(DATASET RECORDS begins)
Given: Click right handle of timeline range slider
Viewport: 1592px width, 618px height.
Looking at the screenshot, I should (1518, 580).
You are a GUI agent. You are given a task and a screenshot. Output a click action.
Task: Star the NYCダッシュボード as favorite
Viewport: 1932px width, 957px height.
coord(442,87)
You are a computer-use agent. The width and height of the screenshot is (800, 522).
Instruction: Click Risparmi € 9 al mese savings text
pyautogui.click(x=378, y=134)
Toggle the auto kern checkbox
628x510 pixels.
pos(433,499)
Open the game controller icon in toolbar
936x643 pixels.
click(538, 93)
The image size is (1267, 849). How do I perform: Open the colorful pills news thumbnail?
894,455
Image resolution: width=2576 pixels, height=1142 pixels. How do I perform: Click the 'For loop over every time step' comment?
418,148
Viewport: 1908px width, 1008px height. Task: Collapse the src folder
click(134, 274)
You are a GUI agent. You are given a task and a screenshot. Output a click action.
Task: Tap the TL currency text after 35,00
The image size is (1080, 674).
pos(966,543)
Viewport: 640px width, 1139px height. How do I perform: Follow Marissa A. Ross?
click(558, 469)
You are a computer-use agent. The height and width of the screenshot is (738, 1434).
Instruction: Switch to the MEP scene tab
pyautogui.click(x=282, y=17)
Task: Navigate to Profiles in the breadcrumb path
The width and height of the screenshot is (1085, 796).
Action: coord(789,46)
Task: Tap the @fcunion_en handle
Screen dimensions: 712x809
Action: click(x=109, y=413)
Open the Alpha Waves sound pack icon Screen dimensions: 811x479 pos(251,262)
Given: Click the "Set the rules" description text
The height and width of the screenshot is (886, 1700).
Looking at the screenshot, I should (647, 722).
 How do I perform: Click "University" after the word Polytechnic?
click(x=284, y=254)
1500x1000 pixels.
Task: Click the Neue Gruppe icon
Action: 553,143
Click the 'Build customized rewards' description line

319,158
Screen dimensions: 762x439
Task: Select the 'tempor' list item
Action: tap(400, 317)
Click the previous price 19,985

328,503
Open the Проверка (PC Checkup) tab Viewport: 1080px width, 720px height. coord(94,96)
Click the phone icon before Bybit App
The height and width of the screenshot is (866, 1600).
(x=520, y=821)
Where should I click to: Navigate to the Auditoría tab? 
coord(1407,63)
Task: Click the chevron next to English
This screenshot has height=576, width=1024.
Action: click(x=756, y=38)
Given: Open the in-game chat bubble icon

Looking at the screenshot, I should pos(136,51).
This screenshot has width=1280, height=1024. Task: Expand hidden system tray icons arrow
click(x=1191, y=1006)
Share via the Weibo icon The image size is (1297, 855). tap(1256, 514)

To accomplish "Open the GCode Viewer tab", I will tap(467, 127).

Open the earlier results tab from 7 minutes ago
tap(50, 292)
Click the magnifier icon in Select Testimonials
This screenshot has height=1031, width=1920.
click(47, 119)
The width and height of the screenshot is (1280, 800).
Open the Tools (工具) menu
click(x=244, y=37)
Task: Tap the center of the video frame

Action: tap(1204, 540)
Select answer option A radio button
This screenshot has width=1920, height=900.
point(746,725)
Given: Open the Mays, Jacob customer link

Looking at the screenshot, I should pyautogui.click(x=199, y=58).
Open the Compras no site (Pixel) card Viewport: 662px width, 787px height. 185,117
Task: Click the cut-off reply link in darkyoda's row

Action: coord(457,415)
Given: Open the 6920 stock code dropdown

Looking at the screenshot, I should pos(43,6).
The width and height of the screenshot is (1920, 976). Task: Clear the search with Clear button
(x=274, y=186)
(DATASET RECORDS ends)
**TASK PROMPT**
Set out exactly the run of lines that begins at the line holding "The width and height of the screenshot is (1920, 976)." and ends at the last line of the data.

**OUTPUT BELOW**
The width and height of the screenshot is (1920, 976). Task: Clear the search with Clear button
(x=274, y=186)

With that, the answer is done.